The shortfall claim is valued at $8.9 billion for FTX.com and $166 million for FTX US based on initial estimates. Furthermore, a portion of the shortfall claim would have priority over general creditor claims when distributing the general asset pool.

FTX estimates that if approved, the amended plan would allow customers to recover over 90% of the total value of remaining global assets.

However, the customer payouts will depend on FTX’s ongoing asset recovery efforts, litigation results, and other variables. FTX expects customers to take losses, with FTX.com customers likely faring worse than FTX US.

Additionally, FTX offered an optional settlement for eligible customers to resolve liability for withdrawals before bankruptcy. The settlement would allow customers to either pay 15% of net withdrawals or reduce their claim amount accordingly. If the plans are approved by the bankruptcy court, FTX creditors could get a payout by June 2024.

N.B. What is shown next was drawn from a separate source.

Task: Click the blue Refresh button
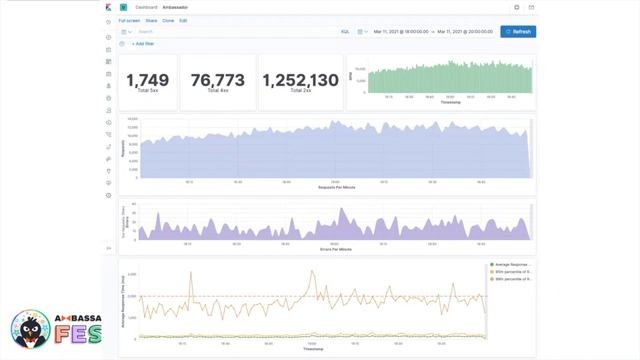pyautogui.click(x=518, y=32)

FTX Has Already Recovered Several Billion

Luckily for FTX customers, there already exists a substantial pot of cash for creditors to draw on. On April 12, the exchange announced  it had recovered over $7.3 billion in cash and liquid crypto assets. “The situation has stabilized, and the dumpster fire is out,” FTX attorney Andy Dietderich said at the time.

The big question is, where does FTX get the remaining $1.6 billion to make its customers whole again? One fortuitous investment in AI could provide the answer.

FTX’s reported stake  in AI startup Anthropic presents an interesting opportunity for the bankrupt crypto exchange to raise funds to pay back creditors and customers. With Amazon announcing a massive $4 billion investment  into Anthropic in September, the value of FTX’s $500 million stake  has likely increased substantially.

Anthropic: A Lucky Bet on AI

In a sign of the firm’s success, Anthropic was given a rosy pre-investment valuation of $4.1 billion in March, following a $400 million investment by Google. If FTX can sell its stake in Anthropic at a profit, it could provide a windfall for the exchange’s bankruptcy estate. Those extra funds could significantly help cover customer losses and creditor claims. 

However, the bankruptcy process makes it complicated for FTX to easily liquidate its investment. FTX would likely need approval from the court before selling assets like its Anthropic stake. Plus, other creditors and investors in Anthropic may have rights that complicate a potential FTX sale.

FTX did not immediately respond to a request for comment.